June 6, 2017 • Life for Leaders
[A]t that time the LORD spoke through Isaiah son of Amoz. He said to him, “Take off the sackcloth from your body and the sandals from your feet.” And he did so, going around stripped and barefoot.
Isaiah 20 narrates a startling incident in the life of Isaiah. The Lord commanded him to take off his clothes and walk around naked. His nakedness was a sign to the Egyptians, the Ethiopians, and the Philistines of what would soon happen to them. The King of Assyria would triumph over them, taking them as prisoners. In the Ancient Near East, it was common for prisoners to be paraded without clothing in front of their captors as a sign of their shame. Such was in store for several of Israel’s neighbors.
For us, the unsettling part of this story is not the message Isaiah brings, but the way he brings it. We would be horrified if we had to walk around naked for three years. Our shame would be similar to that of Isaiah in his day. We wonder why God asked Isaiah to do such an embarrassing thing.
I’m not sure we can figure out God’s motivations here. But this much is clear: sometimes the Lord asks us to do hard things, things we find awkward, even embarrassing. For you, it probably won’t be three years of public nakedness. But it might be speaking of your faith with your colleagues, or admitting that you attend church regularly in a group of non-Christians, or confronting racial injustice in your workplace, or admitting that you need more sleep than you’re getting.
For me, I think of times when, as a preacher, I’ve felt that God wanted me to be open about my failures in life. Such emotional nakedness does not come easily for me. This has been one of the hardest things I’ve had to do as a Christian. To be sure, there is great joy in serving the Lord. But, sometimes, what God asks of us stretches us and challenges us.
QUESTIONS TO CONSIDER:
Have you ever known that God wanted you to do something that was scary to you, or embarrassing or vulnerable? How did you respond?
Where in your life, right now, do you find obedience to the Lord to be difficult?
Where might you be resisting him?
Gracious Lord, I must admit that this story makes me most uncomfortable. If you were to ask me what you asked of Isaiah, I don’t know what I’d do, honestly. Thank you, at any rate, for not asking me to walk around naked!
But I do think of times when you have led me to do something that I dread. Your call isn’t always easy, even though, in the end, I know that your yoke is the light and easy one. But sometimes what you ask of me is hard. It stretches me, challenges me, unsettles me.
And there are times, Lord, when I back away from your call. You know that. So forgive me, Lord, when I fail in my obedience. Help me to give all that I am to you, trusting you fully even when you ask me to do something that I really don’t want to do. Amen.
Explore more at the Theology of Work Project online commentary: Prayers about Work
Dr. Mark D. Roberts is a Senior Strategist for Fuller’s Max De Pree Center for Leadership, where he focuses on the spiritual development and thriving of leaders.
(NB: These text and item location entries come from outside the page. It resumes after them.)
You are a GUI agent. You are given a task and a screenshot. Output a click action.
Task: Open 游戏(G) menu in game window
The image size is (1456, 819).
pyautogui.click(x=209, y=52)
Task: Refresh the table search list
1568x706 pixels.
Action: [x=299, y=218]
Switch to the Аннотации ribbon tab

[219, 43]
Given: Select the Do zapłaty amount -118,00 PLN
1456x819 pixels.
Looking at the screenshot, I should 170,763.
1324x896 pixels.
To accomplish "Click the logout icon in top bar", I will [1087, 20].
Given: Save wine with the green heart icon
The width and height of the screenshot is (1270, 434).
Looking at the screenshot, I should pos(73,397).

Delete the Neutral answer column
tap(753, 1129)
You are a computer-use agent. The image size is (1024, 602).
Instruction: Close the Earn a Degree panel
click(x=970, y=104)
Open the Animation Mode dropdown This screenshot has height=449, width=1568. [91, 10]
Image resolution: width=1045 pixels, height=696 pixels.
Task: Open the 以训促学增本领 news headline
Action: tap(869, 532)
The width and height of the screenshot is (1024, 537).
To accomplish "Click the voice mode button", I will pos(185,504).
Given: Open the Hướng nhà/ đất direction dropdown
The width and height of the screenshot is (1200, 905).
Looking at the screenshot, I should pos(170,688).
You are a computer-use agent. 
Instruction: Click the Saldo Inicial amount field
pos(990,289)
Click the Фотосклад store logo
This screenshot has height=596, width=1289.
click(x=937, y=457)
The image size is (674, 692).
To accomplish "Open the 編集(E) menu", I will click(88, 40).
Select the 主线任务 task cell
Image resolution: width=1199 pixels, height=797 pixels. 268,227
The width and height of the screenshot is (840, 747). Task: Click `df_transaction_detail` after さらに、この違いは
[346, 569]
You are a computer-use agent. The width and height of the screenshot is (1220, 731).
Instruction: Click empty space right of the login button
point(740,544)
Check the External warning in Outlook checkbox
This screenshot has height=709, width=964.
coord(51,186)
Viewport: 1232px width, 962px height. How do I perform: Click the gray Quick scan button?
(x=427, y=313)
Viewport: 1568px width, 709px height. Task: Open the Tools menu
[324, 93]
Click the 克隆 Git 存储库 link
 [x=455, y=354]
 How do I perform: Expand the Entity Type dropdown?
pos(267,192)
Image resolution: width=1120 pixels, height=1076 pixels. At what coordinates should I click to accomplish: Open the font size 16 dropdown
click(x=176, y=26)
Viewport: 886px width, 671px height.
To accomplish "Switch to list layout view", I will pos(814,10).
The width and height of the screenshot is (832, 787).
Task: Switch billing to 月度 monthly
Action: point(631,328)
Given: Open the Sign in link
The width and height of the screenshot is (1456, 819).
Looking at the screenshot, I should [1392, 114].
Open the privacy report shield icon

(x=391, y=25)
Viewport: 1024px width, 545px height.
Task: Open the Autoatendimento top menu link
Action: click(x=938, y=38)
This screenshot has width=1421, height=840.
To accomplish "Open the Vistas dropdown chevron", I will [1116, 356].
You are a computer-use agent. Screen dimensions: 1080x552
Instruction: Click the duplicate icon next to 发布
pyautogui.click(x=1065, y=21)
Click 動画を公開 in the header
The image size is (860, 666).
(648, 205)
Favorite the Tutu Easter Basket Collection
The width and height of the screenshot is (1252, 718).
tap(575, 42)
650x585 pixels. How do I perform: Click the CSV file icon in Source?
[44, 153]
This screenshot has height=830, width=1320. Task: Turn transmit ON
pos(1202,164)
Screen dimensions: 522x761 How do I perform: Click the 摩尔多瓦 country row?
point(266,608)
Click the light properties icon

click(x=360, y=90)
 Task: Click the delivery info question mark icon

He is the principal writer of the daily devotional, Life for Leaders, and the founder of the De Pree Center’s Flourishing in the Third Third of Life Initiative. Previously, Mark was the Executive Director of the De Pree Center, the lead pastor of a church in Southern California, and the Senior Director of Laity Lodge in Texas. He has written eight books, dozens of articles, and over 2,500 devotions that help people discover the difference God makes in their daily life and leadership. With a Ph.D. in New Testament from Harvard, Mark teaches at Fuller Seminary, most recently in his D.Min. cohort on “Faith, Work, Economics, and Vocation.” Mark is married to Linda, a marriage and family counselor, spiritual director, and executive coach. Their two grown children are educators on the high school and college level.
Wow, Mark! This is something I struggle with all of the time. It seems that, every week, almighty God asks me to do something I dread. This “something” is an abiding fear that I have no idea what it is, and it is buried deep.I hide it from myself. This has happened for many years, and it is so distressing because I wish to give everything in service and praise to our Lord. I’ve cried, fasted and prayed; I’ve tried writing about; I’ve implored,beseeched,Jesus. I’ve meditated, practiced reading scriptures and searching for an answer there. I’ve tried therapy. Nothing changes. So, perhaps, you could add me to your prayers. Thanks, Mark, God bless you always. Barbara
Thank you, Barbara, for your open-hearted response. Yes, I am praying for you and will continue to do so. Blessings to you. – Mark
Very powerful and challenging, Mark. I especially appreciate the question “Where in your life, right now, do you find obedience to the Lord to be difficult?” I am still holding that question before the Lord, waiting to see what area of my life he will shine his powerful, purifying light upon.
Thank you for this article. God told me to help some family members of mine. But by doing this it would cause problems with my family. He told me before i did it, that my family would not listen and be upset. They were and so was i but God told me to put my feelings to the side and just do it because its not about me.